[AVAILABLE RECORDS]:
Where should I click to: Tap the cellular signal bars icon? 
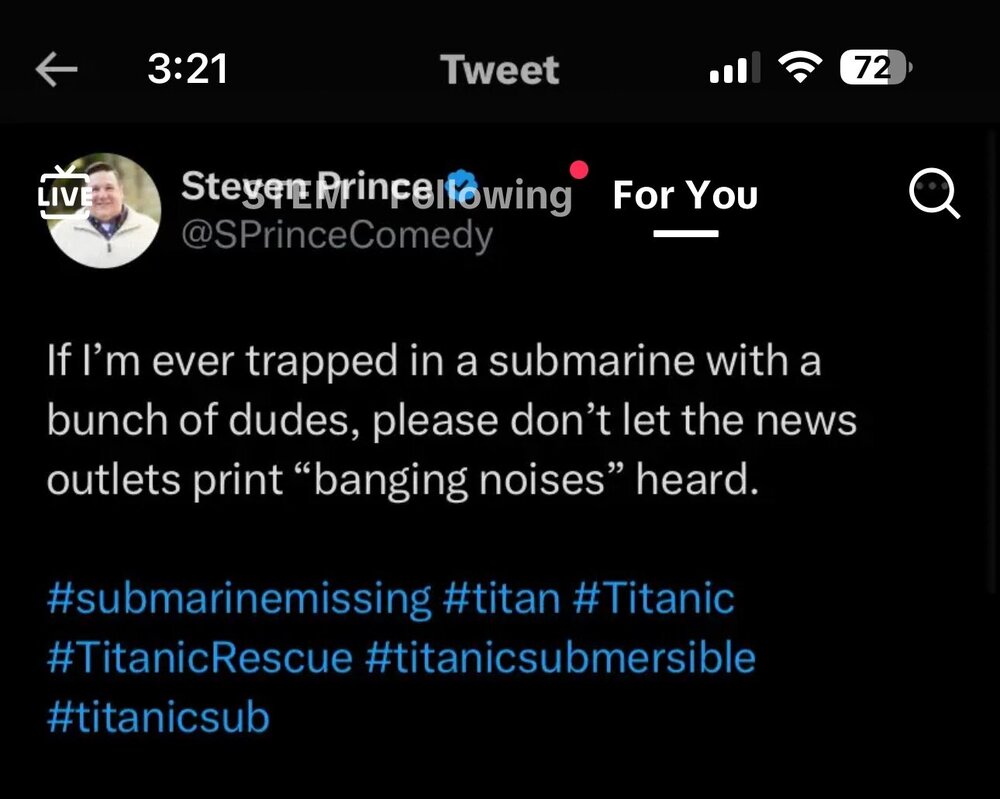pos(729,70)
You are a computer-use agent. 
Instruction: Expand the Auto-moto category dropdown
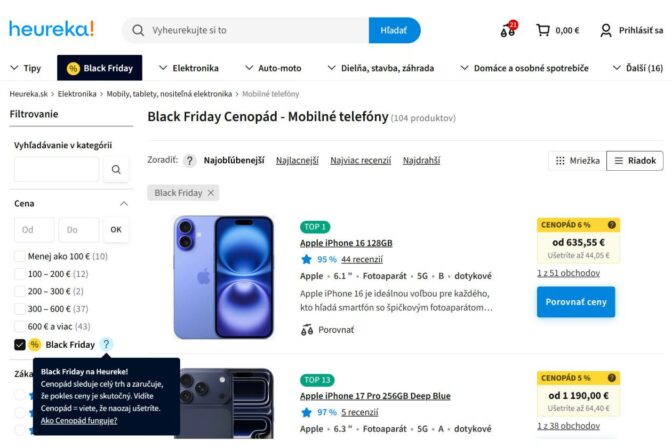click(x=273, y=68)
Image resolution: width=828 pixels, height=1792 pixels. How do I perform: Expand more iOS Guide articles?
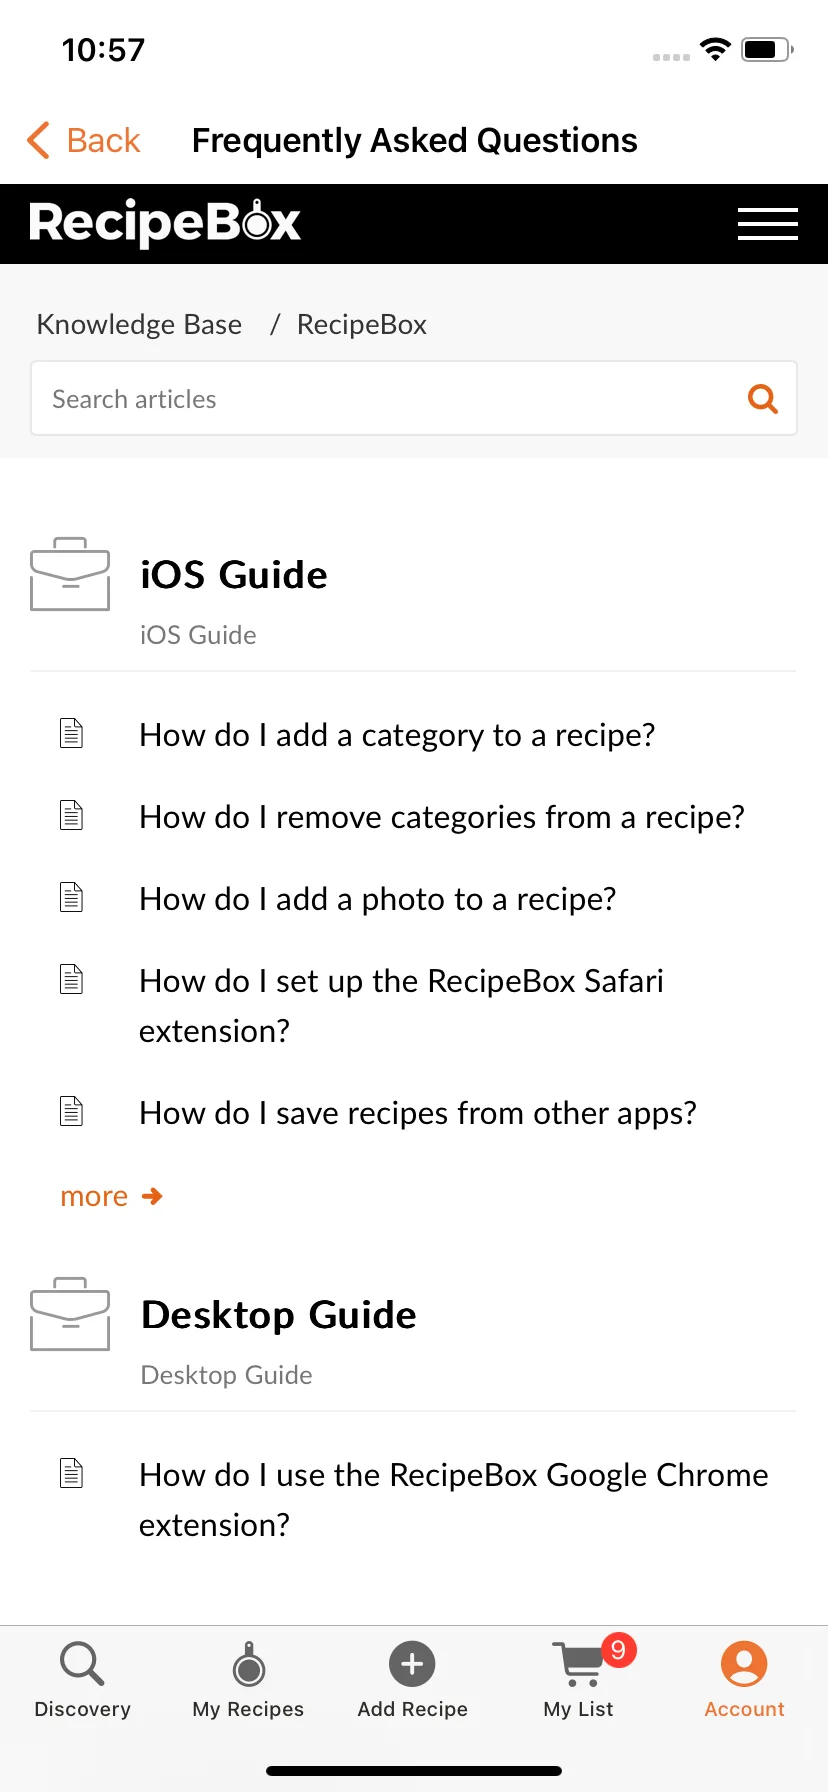[x=111, y=1196]
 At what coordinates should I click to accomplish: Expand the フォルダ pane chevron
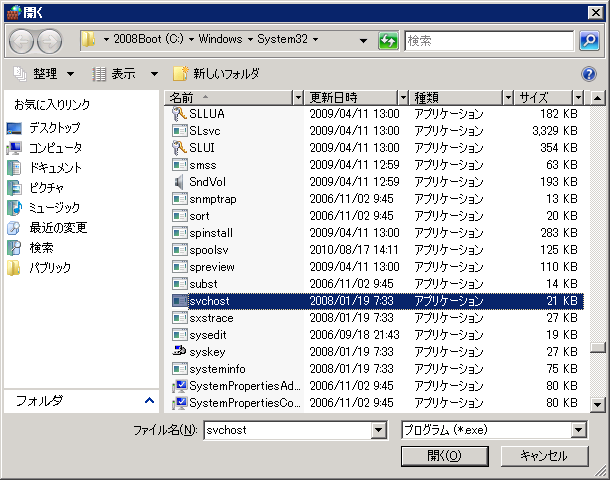point(149,400)
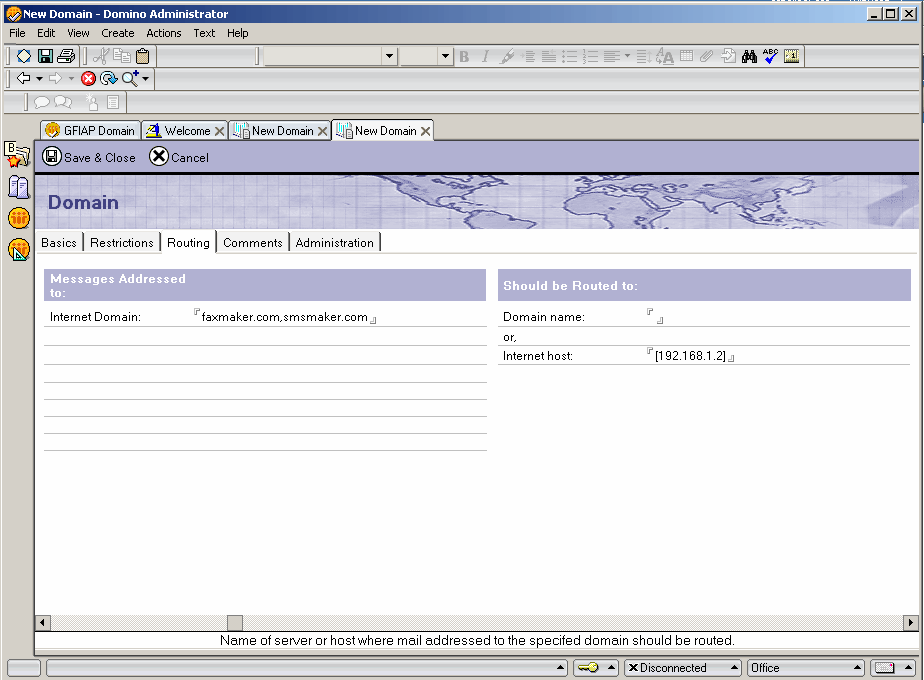The width and height of the screenshot is (924, 680).
Task: Close the Welcome tab
Action: (x=220, y=131)

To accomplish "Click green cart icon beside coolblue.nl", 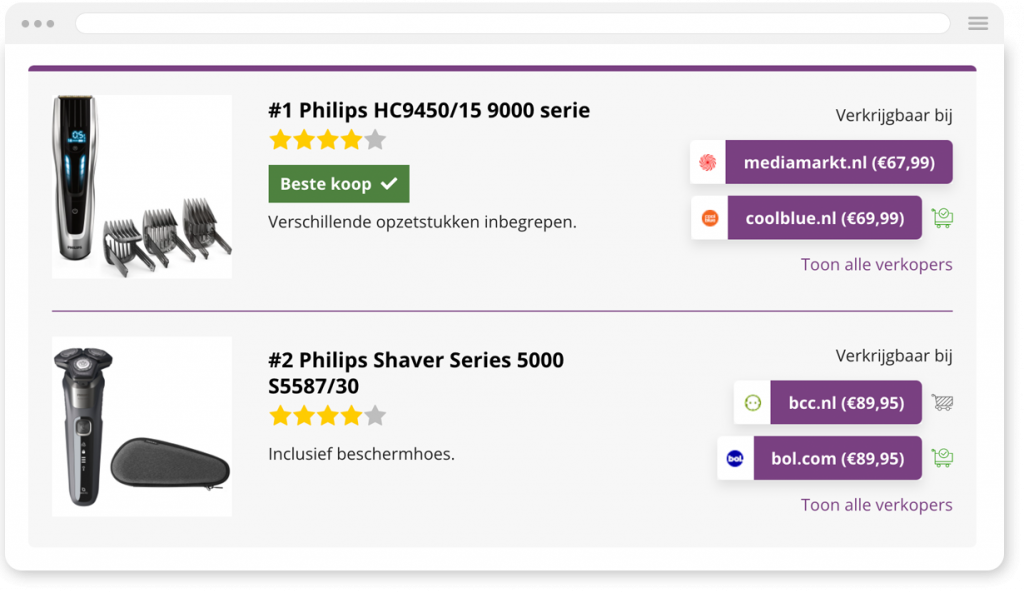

[TASK INSTRUCTIONS]:
Your response must restate every record above exactly, with each picture omitted.

[TASK ANSWER]:
Where should I click to: Tap the cellular signal bars icon? 
pos(729,70)
You are a computer-use agent. 
Instruction: Expand the Auto-moto category dropdown
click(x=273, y=68)
Image resolution: width=828 pixels, height=1792 pixels. How do I perform: Expand more iOS Guide articles?
[x=111, y=1196]
 At what coordinates should I click to accomplish: Expand the フォルダ pane chevron
point(149,400)
The width and height of the screenshot is (924, 680).
Task: Close the Welcome tab
Action: (x=220, y=131)

To accomplish "Click green cart icon beside coolblue.nl", 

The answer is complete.